It’s hard to believe, but it’s been 50 years since the first Moon landing and this week people from all over the world are celebrating the anniversary of “a giant leap for mankind.”

More than 400,000 people worked behind the scenes at NASA to make it happen, culminating a decade of space exploration, full of success, heartbreak, and disaster. In one of the most turbulent times in American history with a Cold War backdrop, three Americans became overnight heroes around the world.

“We choose to go to the Moon”

President Kennedy’s words, given at Rice Stadium in Texas in 1962 sounded like fantasy then, but seven years later, they became a reality. Unfortunately for Kennedy, he wouldn’t live to see it, as a year after he made the inspirational speech, he’d be killed by an assassin’s bullet.

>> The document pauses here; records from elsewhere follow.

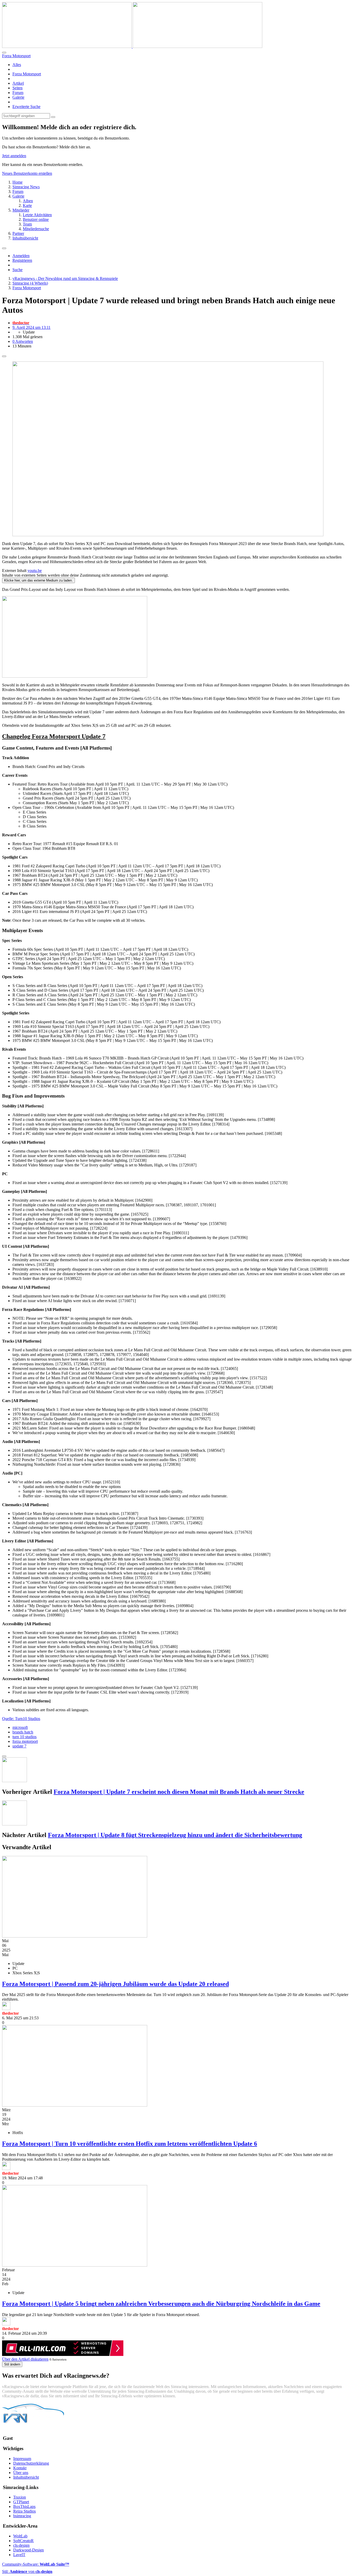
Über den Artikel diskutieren (25, 2359)
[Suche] (4, 52)
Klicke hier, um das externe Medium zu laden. (38, 580)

Kennedy’s words put the United States firmly in the Space Race with the Soviet Union. The Soviets were involved in the Cold War with the West and were two steps ahead from the very beginning.

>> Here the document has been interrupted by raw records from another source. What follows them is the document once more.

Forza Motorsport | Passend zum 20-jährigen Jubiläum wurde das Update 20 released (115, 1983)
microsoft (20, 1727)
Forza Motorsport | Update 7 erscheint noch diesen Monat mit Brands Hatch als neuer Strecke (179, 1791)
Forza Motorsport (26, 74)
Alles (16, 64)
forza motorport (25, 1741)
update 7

The Soviets launched the first satellite, “Sputnik,” in 1958. They were determined to beat the U.S. in every facet of the Space Race and to be the first to land a man on the Moon. The Soviets also had the first space probe to touch the Moon, Luna 2.

Kennedy’s urging and backing got NASA moving. NASA was created in 1958 and things finally got moving when Wernher von Braun and his team of German scientists were brought on-board. Von Braun ran the V2 program for the Germans during World War II and was a card-carrying member of the Nazi Party before surrendering to the Americans at the close of the war.

Von Braun was named director of NASA in the summer of 1960 and would oversee the program until January of 1970.